Adaptor trimming was performed using Trim galore with the following parameters: --three_prime_clip_R1 15 --three_prime_clip_R2 15 --clip_R1 10 --clip_R2 10. Sequencing reads were aligned to the Capsella genome v.1.0 (Phytozome) using HISAT252. Reads were assigned to genes with featureCounts from the Bioconductor Rsubread package53. Differentially regulated genes were detected using DESeq251. Genes were considered as upregulated based on log2(fold change) > 1 and Padj < 0.05 in comparison with the respective control. PCA was performed with the vegan R package, considering normalized gene expression values (TPM)50. Normalization of gene expression shown in Fig. 6c was calculated by using gene expression (TPM value) in wt microspores as standard and comparing the difference between the nrpd1 mutant (\(a=\frac{{nrpd}{1}^{\text{s}}}{{nrpd}{1}^{\text{r}}}-\text{wt}\)) with that of microspores from grafted plants \(b=\frac{{nrpd}{1}^{\text{s}}}{{\text{wt}}^{\text{r}}-\text{wt}}\) to calculate the relative change to \(\text{wt}=(1-(\frac{b}{a}))\times 100{\rm{ \% }}\).

Bisulfite sequencing and data analysis

Genomic DNA from microspores, mature pollen, rosette leaves of 3-month-old grafted plants and 10-day-old seedlings of the progeny of grafted plants were extracted using the DNeasy Plant Mini Kit (Qiagen). Libraries were prepared with the Accel-NGS Methyl-Seq DNA Library Kit (Illumina) and the sequencing was performed on an Illumina NovaSeq 6000 machine in 150-bp paired-end mode. Biological duplicates were generated for each genotype. Libraries were prepared with the Accel-NGS Methyl-Seq DNA Library Kit (Illumina), and the sequencing was performed on an Illumina NovaSeq 6000 machine in 150-bp paired-end mode.

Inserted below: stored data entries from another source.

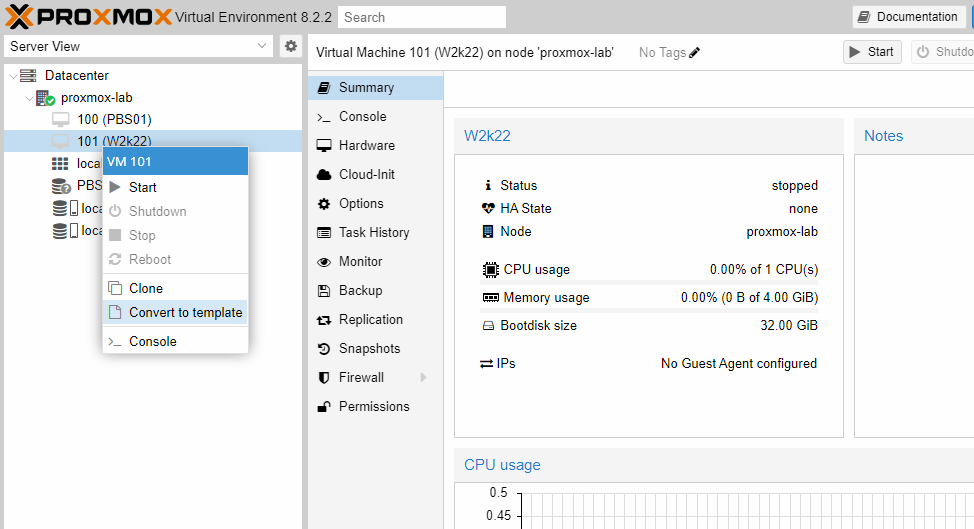
Task: Click the Firewall shield icon
Action: pos(324,378)
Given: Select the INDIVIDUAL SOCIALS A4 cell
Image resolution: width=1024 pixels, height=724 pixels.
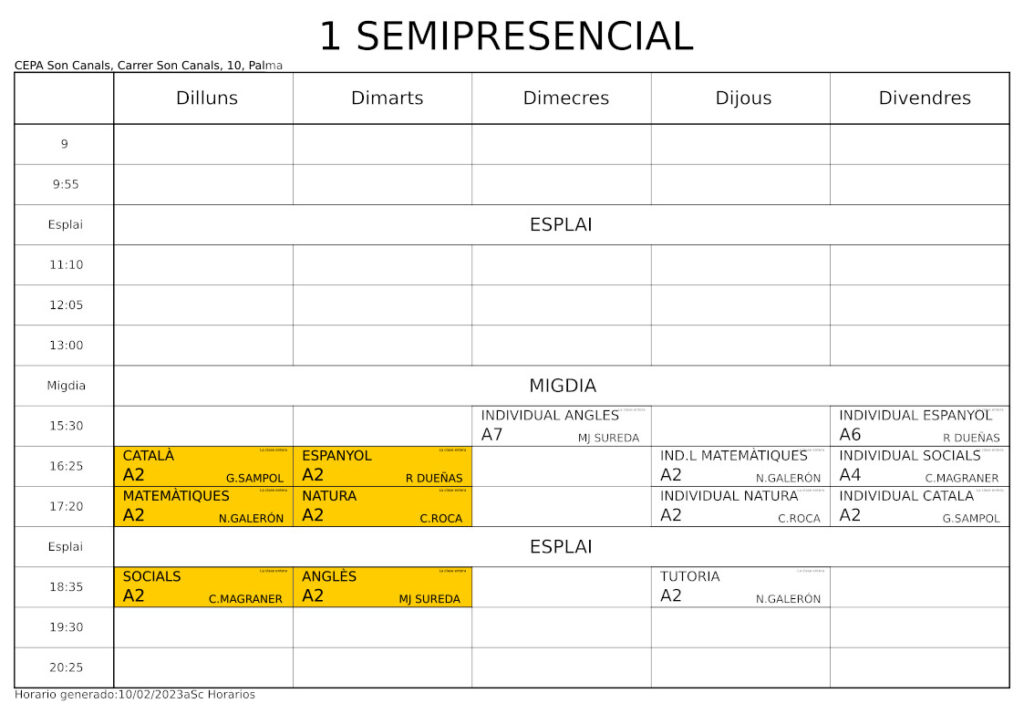Looking at the screenshot, I should point(920,466).
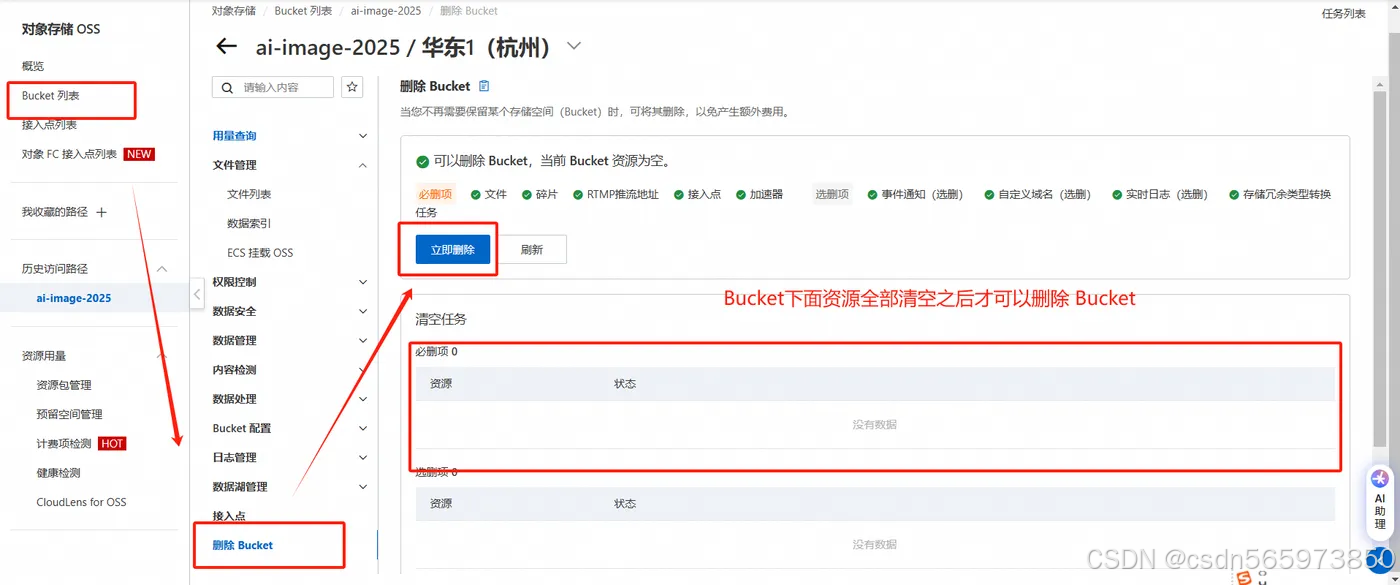Collapse the 文件管理 section
1400x585 pixels.
pyautogui.click(x=362, y=164)
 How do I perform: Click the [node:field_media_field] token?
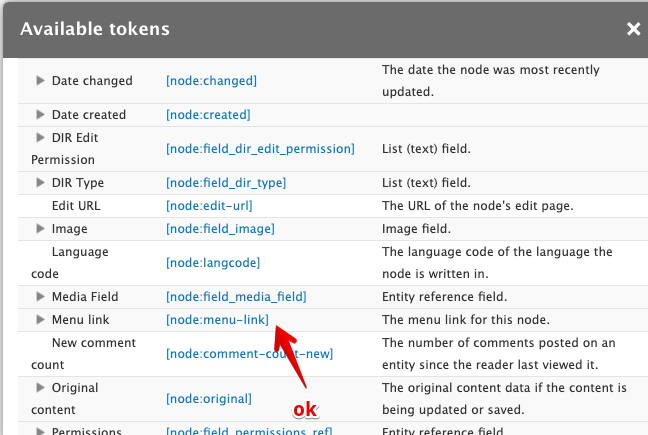coord(236,297)
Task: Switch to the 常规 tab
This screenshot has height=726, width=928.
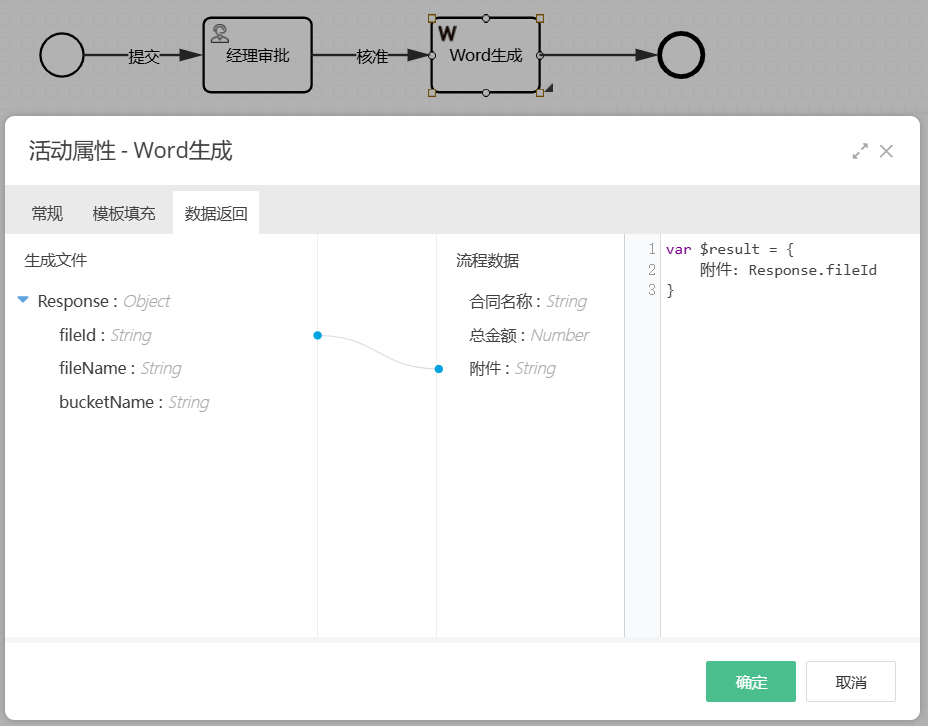Action: pyautogui.click(x=47, y=213)
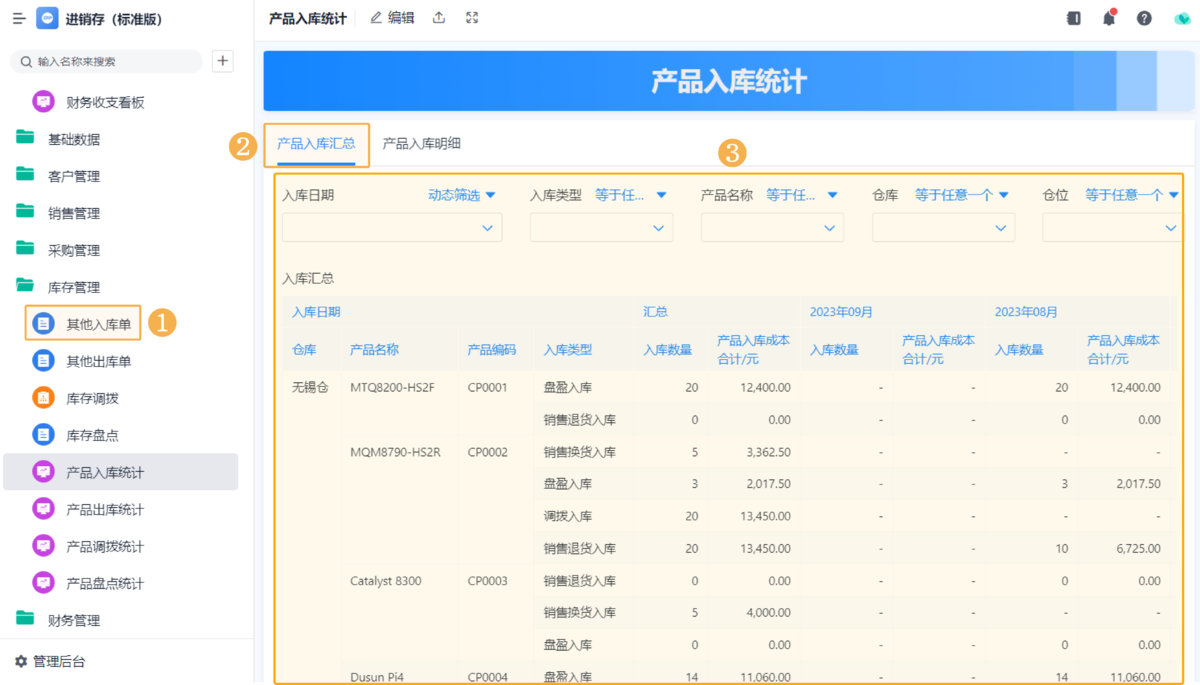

For DNA methylation analysis, the 150-bp paired-end reads were first quality trimmed by removing the first 5 bases from the 5′-end and the last 15 bases from the 3′-end. Reads were mapped to the Cr reference genome in paired-end mode (score_min L, 0–0.6) using Bismark v.0.16.354. The mapped reads were deduplicated, and cytosine methylation values were calculated using the Bismark Methylation Extractor.

Differentially methylated regions in the CG, CHG and CHH contexts were calculated using 50-bp windows across the genome as units. Only hypomethylated regions (wts/wtr > nrpd1s/nrpd1r, nrpd1s/wtr > nrpd1s/nrpd1r) were considered. Windows with differences in fractional methylation below the first decile (Fisher’s exact test P < 0.01) were selected, and these were merged if they occurred within 300 bp.

Reporting summary

Further information on research design is available in the Nature Portfolio Reporting Summary linked to this article.